Later on, Gillian couldn’t understand why she had not called out for help. She supposed that she was no longer capable of thinking. All she knew right then was that there was a burglar hiding in the Cheongs’ mint green toilet. She was the only one aware of this fact, therefore it was up to her to handle this. Whatever else had happened that night, no matter how much Bob had embarrassed and humiliated her, she would not let the Cheongs be robbed blind without trying to do something. But what?
She glanced up the dimly lit hall and on the hall table, beside the telephone, she spotted three porcelain statues. The Three Immortals—Fuk, Luk and Sau—she thought, household gods found in many Chinese homes to bring health, wealth, happiness and longevity. In her stockinged feet, she stealthily tiptoed over to the table and contemplated the gods. She picked up the one on the left and tested its weight: twelve-inch high Sau, god of health and longevity, with his big bald head, rounded temples budding like apples, and long flowing white beard. He was dressed in an elaborately embroidered red and green Chinese robe trimmed in black, and he held in his left hand a walking stick with the head of a dragon. He would do just fine.
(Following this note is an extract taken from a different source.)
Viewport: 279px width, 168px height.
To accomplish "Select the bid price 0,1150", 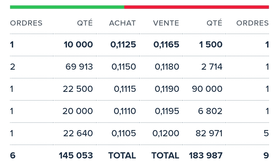I will point(124,67).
She carried Sau back down the hall and waited outside the toilet door. Her bladder was full and pushed uncomfortably against her uterus like a menstrual cramp. She pressed her thighs together, tried to refocus the feeling of urgency on the statue heavy in her hands, and thought inconsequentially of an ad she’d recently seen about incontinence pads. It couldn’t be much longer, she assured herself, for how could he steal anything unless he came out of the toilet?
Then she heard it, the snick of the door unlocking. The ceramic knob turned and the door began to yawn open.
‘Bob, I think you’re a wee bit drunk.’ Tek forced himself to smile jovially to show that he wasn’t embarrassed for the poor
ang mor
’s tremendous loss of face.
‘I’m not drunk,’ Bob snapped. The effrontery of this Asian man to think that he needed placating; to take charge in this way—even if it
was
his house. To act as though he, Bob Gibson, was a problem—or had a problem—when, if only Tek Cheong could be brought to realise it, he was the one with the problem. ‘I’m just telling people the way it is. Making you all face reality for once in your lives.’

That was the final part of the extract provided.